Watching the dragonflies swarm, and our grandchildren dance among them, I too felt the season changing. Earlier in the day, we celebrated the 85th birthday of Sally’s mom, Sherry. For the last 15 years, the appearance of her birthday has been bittersweet as it’s also the day before the anniversary of the fall leading to the death of her husband, Roy. In Sherry’s card, I wrote of seeing her reflection in my girls, Sally, Madison, and Macy, and the beautiful way her essence appears in their mannerisms, stories, and character. Though there are precise academic and clinical words for such things, to me it is simply a beautiful feature of divine design.
The mysterious life of the dragonfly is ordered to that great design. The chaos of its swarm turns out to be purposeful and precise. Ordered to the pattern of its life, the dragonfly moves to the rhythm of its seasons, taking them as they come, and doing what it does when it is time to do so. Living to its purpose is its good, the reality of which is true, and ultimately beautiful in its fulfillment.
The simplicity of such purpose is profound to behold. The dragonfly, like children dancing, is unencumbered by self-doubt or confusion. Its existence is clarity, and moving within the pattern of that clarity liberates it to be fully what it is. The dawn of our human lives and the twilight offer similar clarity. As children, we move to simpler patterns in unencumbered innocence, following the whimsical and the precise, as we explore the edges of our emerging faculties and their burgeoning responsibility. In our twilight, we return to simplicity as our once urgent wants and needs, retreat before the necessities bound in our limitations and the struggle to navigate them.

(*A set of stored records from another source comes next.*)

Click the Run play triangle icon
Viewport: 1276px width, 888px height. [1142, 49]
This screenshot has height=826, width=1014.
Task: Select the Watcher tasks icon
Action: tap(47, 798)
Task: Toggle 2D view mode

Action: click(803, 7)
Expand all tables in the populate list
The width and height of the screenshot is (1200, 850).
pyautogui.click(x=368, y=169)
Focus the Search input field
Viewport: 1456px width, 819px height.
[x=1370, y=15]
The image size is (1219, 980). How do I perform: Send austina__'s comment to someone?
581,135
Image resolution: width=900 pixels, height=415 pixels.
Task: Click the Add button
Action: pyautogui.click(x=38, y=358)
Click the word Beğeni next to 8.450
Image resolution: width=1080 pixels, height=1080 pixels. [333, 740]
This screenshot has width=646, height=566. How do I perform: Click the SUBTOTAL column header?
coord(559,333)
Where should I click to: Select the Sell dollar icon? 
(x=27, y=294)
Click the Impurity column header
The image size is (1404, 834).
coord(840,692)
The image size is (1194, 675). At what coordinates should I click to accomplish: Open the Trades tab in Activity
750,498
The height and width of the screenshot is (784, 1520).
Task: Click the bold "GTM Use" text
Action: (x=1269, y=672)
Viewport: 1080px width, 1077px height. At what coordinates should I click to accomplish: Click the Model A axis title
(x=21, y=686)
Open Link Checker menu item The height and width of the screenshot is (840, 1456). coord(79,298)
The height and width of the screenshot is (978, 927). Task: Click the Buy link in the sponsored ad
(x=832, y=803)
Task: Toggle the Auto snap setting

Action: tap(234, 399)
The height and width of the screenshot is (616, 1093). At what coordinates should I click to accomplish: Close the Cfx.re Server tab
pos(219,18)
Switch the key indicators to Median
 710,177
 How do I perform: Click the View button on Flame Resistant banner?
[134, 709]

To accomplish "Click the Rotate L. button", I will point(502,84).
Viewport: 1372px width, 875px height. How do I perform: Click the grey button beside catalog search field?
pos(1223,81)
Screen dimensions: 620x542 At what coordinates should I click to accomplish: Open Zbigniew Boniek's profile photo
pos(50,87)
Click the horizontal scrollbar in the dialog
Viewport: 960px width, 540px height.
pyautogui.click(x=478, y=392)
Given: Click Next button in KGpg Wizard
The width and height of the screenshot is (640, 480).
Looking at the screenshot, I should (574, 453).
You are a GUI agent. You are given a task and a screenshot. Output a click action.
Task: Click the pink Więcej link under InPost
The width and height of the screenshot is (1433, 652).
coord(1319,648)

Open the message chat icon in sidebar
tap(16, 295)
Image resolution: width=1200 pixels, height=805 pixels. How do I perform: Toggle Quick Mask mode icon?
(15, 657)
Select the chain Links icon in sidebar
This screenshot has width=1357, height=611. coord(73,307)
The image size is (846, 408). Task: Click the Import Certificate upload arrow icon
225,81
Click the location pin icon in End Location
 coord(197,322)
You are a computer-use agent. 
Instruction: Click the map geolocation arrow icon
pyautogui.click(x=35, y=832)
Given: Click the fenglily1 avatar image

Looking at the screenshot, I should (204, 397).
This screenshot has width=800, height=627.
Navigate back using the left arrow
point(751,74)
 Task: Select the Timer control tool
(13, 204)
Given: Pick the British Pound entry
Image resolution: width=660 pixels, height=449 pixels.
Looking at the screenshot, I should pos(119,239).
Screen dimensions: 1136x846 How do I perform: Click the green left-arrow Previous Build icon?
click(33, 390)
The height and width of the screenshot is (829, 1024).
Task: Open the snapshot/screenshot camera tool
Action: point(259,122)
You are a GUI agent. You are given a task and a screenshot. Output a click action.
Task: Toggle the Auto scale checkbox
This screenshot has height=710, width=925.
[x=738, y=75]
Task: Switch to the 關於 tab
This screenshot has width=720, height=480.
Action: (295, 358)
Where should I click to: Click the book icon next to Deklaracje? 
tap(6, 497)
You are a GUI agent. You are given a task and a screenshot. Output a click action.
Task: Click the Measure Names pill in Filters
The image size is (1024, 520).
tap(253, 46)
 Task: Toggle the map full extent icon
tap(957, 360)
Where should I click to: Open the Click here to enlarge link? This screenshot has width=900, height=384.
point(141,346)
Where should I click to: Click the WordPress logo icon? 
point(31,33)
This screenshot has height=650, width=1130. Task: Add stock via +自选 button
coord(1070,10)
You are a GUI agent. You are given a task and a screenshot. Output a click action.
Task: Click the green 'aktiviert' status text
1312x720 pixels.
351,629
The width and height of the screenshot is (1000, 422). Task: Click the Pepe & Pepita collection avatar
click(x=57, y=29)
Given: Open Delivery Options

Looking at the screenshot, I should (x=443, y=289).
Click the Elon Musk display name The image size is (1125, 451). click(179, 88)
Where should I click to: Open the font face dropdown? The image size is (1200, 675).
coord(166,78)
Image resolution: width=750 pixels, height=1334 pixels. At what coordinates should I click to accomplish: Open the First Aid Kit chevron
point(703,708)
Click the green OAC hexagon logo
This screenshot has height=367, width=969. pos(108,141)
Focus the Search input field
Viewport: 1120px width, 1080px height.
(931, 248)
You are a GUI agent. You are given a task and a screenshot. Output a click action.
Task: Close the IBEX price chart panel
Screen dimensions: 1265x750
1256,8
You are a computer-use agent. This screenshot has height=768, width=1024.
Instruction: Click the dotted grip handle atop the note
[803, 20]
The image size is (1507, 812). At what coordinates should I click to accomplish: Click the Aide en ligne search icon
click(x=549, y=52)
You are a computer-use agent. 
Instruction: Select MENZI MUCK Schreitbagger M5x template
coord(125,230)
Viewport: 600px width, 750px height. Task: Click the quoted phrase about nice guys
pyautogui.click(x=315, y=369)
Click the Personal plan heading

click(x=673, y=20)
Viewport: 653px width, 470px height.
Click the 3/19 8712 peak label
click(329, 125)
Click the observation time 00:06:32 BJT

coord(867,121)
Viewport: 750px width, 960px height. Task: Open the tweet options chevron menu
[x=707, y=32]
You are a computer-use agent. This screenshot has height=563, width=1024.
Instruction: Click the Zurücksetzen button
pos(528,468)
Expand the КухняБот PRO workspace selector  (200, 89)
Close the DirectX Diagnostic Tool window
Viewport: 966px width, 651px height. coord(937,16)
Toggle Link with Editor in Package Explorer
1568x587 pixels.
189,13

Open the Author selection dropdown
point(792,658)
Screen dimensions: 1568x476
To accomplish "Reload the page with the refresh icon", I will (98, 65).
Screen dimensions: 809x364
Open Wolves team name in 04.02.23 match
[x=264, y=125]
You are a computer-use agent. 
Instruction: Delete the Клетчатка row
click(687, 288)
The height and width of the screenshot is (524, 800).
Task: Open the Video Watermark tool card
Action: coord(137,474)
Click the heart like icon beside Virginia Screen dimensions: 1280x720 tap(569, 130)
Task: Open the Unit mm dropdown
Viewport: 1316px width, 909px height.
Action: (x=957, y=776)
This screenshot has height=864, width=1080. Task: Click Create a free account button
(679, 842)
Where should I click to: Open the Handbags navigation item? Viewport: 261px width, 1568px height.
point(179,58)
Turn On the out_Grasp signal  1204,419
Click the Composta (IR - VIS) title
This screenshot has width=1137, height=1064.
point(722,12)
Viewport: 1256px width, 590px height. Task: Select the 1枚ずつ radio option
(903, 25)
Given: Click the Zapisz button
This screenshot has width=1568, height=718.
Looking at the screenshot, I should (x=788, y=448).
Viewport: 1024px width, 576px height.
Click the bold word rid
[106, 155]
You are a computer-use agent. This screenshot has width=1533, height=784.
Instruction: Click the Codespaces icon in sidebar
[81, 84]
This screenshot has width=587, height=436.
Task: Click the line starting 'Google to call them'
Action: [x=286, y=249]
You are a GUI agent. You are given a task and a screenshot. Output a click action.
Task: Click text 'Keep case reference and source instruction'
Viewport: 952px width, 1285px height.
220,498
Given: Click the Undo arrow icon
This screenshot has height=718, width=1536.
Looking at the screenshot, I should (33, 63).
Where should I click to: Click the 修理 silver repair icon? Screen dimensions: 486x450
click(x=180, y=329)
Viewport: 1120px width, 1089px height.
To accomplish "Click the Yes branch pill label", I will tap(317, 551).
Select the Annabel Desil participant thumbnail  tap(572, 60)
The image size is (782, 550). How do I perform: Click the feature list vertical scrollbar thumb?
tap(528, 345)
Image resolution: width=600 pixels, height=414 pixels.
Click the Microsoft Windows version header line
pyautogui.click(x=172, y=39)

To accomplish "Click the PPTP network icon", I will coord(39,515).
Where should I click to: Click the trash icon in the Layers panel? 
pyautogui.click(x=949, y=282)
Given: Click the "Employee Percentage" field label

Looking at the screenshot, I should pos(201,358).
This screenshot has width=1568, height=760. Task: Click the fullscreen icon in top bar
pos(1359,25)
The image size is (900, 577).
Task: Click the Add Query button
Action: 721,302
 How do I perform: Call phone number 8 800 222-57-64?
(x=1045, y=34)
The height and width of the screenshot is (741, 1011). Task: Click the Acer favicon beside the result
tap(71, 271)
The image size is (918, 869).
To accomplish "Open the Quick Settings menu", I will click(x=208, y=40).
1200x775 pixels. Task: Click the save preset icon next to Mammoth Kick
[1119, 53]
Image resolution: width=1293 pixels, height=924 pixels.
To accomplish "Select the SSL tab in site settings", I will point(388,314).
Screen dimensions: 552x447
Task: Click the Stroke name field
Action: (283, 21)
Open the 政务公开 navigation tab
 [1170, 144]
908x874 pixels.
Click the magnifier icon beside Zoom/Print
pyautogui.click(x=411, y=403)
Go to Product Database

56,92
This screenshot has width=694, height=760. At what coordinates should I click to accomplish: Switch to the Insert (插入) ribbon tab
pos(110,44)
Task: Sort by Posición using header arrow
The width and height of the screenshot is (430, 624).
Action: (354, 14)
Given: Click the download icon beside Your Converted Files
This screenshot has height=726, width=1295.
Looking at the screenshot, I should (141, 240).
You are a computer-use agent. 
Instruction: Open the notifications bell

As we walked along, the moment reminded Sally of Longfellow’s I Wandered Lonely as a Cloud:
I wandered lonely as a cloud
That floats on high o’er vales and hills,
When all at once I saw a crowd,
A host, of golden daffodils;
Beside the lake, beneath the trees,
Fluttering and dancing in the breeze.
We spend so much time anguishing and fearing what it isn’t, what it didn’t, or what it might not, that it becomes easy to miss life’s invitation to dance. Somewhere between the dawn and the twilight, the chaos overwhelms and the simple song of life’s beautiful waltz gets lost. Longfellow goes on:
Continuous as the stars that shine
And twinkle on the milky way,
They stretched in never-ending line
Along the margin of a bay:
Ten thousand saw I at a glance,
Tossing their heads in sprightly dance.
As I write this, a rooster crows as sunlight emerges on the horizon. Another day and the song plays on. For a moment, I’m tempted to chase the list, the tasks, the necessities I see emerging in the day. For a moment. But Longfellow has more:
The waves beside them danced; but they
Out-did the sparkling waves in glee:
A poet could not but be gay,
In such a jocund company:
I gazed—and gazed—but little thought
What wealth the show to me had brought:
But the temperature is 59 degrees and the cool morning air is unhurried, unburdened with anything but its own necessity. The necessity of being. Even the dance has interludes, though they are still part of the greater drama. Longfellow concludes:
For oft, when on my couch I lie
In vacant or in pensive mood,
They flash upon that inward eye
Which is the bliss of solitude;
And then my heart with pleasure fills,
And dances with the daffodils.
My mind wanders to my grandchildren, and to my mother-in-law. Dawn and twilight intermingle, cascading stars across the simplicity of life’s grand design and our call to dance with it. To dance within it. Is that necessity I feel or an urging to let it go? The moment passes and I’m left with the song playing across my mind, inviting me to take the floor.